Now, don’t let the distance of the religious elite fool you. They were straining their ears to hear every word Jesus was speaking – in part so that they can find things to trip him up. After Jesus tells the crowd right around his feet about what it takes to be a disciple – to really know God – he lifts his eyes from these folks and looks directly at the religious leaders and says, “Suppose one of you has a hundred sheep, and loses one.”

What a great picture! Here are all these religious types, scared of even breathing the same air as the ones they call “sinners” – as if the religious types weren’t! And Jesus points his fingers at them and says, “Listen up! Because this is how much God loves all these people that you despise!”

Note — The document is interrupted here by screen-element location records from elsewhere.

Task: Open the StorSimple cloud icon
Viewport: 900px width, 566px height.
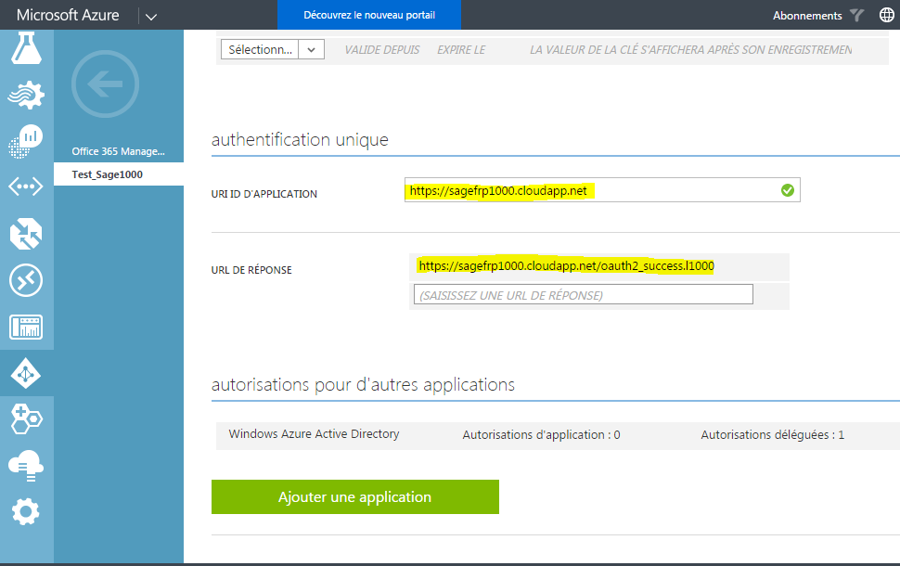Action: coord(26,466)
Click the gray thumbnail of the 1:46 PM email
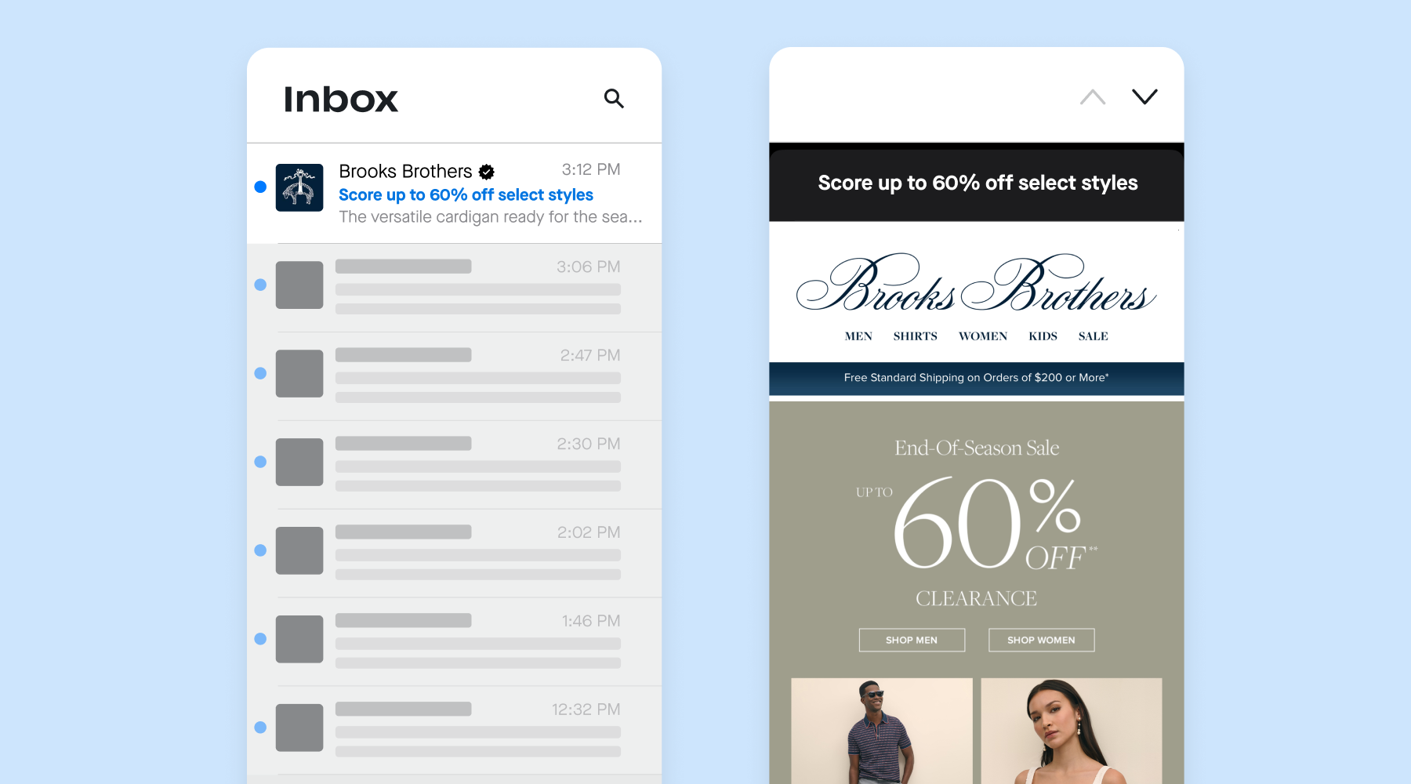 (x=299, y=638)
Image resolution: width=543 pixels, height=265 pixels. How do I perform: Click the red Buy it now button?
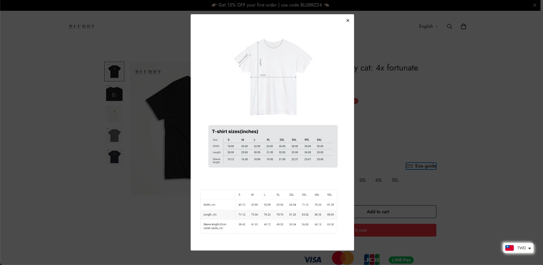395,230
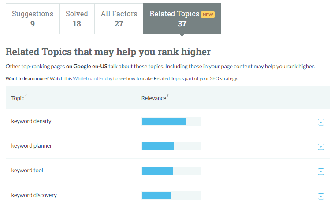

Then Jesus tells one of the most well known parables ever uttered – the parable of the Lost Sheep. Now, I just want to concentrate on one thing this morning about this parable. Notice the extravagant love of the Shepherd. He has ninety-nine sheep still in the fold – ninety nine! Only one sheep is missing and it is probably the one who has been a pain in the neck since the day he was born. You know the one, the sheep that keeps wandering off looking for that something better – better prairie grass, better water, better shade. Never satisfied with the food, water and protection the Shepherd provides. Yet, does the Shepherd mutter, “Good riddance!” and move on? No. He risks everything he has – he leaves the ninety-nine – and goes in search of that one troublesome sheep.

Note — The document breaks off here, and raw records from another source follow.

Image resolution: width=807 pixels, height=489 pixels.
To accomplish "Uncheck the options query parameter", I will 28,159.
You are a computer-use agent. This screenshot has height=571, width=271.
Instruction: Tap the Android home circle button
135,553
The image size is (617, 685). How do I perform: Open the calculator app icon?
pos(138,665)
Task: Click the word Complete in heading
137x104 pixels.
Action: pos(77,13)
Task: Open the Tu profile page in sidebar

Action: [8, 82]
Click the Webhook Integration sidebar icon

It’s like when you are driving down the road eating M&M’s. You go to throw a couple in your mouth and one slips out of your hand and falls between your legs. It doesn’t matter that you still have a ½ lb. bag in your hand – you’re sure that the one that fell is the best one in the bag. You will nearly wreck your car trying dig that thing out. That’s how it is with the shepherd in search of the one lost sheep. No risk is too great, no cost too high. He will put everything on the line to find this one lost sheep.

That is a picture of the extravagant love of God – an image of his heart toward us. He risks all – even going so far as death on a cross for the sake of one lost sheep. That’s why we are told in John 3:16, “God so loved the world that he gave his one and only Son, that whosoever should believe in him shall not perish but have everlasting life.” Nothing is spared in the gathering of God’s children.

Saint Augustine once prayed, “Lord, you have made us for yourself and our hearts are restless until we find our rest in you.” We know that ache don’t we, especially during this time of year – memorial weekend? We think of those we have lost and our hearts throb because of the hole left there by our loved one’s absence. The ache comes from an disrupted relationship. That same ache is what moves the heart of the shepherd to look for the one lost sheep. It is what moves the heart of God to search for us. And our hearts are restless, constantly seeking until he finds us.